Rosen Visits Southern Nevada Clinic to Hear from Medical Professionals and Patients about Health Care Access and Affordability, Discuss Her Bill to Lower Drug Costs

LAS VEGAS, NV – Today, U.S. Senator Jacky Rosen (D-NV), a member of the Senate Committee on Health, Education, Labor and Pensions (HELP), visited FirstMed Health & Wellness to encourage vaccinations at their on-site clinic, to see how FirstMed is utilizing the $1.8 million they received as part of the American Rescue Plan Act, and to discuss her work to improve access to care, including through her bill to lower the cost of prescription drugs.

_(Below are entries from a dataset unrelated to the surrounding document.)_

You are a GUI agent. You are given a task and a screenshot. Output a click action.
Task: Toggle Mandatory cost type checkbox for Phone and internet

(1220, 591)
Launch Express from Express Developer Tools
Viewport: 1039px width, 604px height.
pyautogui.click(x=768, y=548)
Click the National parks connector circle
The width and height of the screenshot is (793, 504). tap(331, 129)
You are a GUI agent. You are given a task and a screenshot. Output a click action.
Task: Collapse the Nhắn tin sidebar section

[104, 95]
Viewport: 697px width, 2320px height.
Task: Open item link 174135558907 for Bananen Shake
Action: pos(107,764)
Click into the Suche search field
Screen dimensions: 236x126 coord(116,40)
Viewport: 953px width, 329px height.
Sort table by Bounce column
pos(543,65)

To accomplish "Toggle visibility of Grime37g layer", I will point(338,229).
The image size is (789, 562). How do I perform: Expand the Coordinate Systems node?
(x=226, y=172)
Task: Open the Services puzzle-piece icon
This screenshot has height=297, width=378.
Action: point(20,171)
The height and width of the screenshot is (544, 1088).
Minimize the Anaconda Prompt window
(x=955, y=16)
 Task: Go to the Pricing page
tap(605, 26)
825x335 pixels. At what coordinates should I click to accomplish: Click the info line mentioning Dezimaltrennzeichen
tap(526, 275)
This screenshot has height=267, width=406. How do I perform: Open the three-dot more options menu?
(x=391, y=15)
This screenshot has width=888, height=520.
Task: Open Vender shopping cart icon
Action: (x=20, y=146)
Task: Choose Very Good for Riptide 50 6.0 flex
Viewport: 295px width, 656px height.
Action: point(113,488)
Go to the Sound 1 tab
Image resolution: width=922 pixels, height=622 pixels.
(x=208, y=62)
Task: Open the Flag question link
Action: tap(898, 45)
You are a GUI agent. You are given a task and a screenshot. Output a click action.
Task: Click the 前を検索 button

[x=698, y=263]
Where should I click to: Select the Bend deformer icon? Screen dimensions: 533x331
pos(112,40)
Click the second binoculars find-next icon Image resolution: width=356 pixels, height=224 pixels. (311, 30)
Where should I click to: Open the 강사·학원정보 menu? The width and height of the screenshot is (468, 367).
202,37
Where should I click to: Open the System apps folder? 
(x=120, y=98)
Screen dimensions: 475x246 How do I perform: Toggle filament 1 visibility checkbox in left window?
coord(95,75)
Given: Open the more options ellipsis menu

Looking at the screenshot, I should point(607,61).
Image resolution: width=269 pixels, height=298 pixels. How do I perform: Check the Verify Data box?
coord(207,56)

“The COVID-19 pandemic has highlighted the importance of access to quality, affordable health care for Nevadans,” said Senator Rosen. “Today, I visited FirstMed Health & Wellness to see how they are using funding from the American Rescue Plan Act – which I was proud to help pass – to provide affordable care in the Southern Nevada area, including underserved communities. I also had the opportunity to sit down with medical professionals and patients to discuss barriers to care, such as the high cost of medication, and the work I’m doing in Congress to lower the cost of prescription drugs. I will continue fighting to protect the health and wellbeing of all Nevadans.”

BACKGROUND: In March, Senator Rosen voted to pass the American Rescue Plan Act, which was signed into law by President Biden that same month. FirstMed Health & Wellness received $1,827,750 from the American Rescue Plan to support the clinic’s COVID-19 response efforts.

In June, Senator Rosen introduced the Expanding Access to Affordable Prescription Drugs and Medical Devices Act, legislation to help reduce the cost of prescription drugs and medical devices, decrease the frequency of drug shortages, boost domestic production, and create jobs in America through the support of nonprofit prescription drug and medical device manufacturers. According to data from the Kaiser Family Foundation, 79 percent of Americans think the cost of prescription drugs is unreasonable, with nearly three in ten American adults saying that they haven’t taken medication as prescribed due to cost.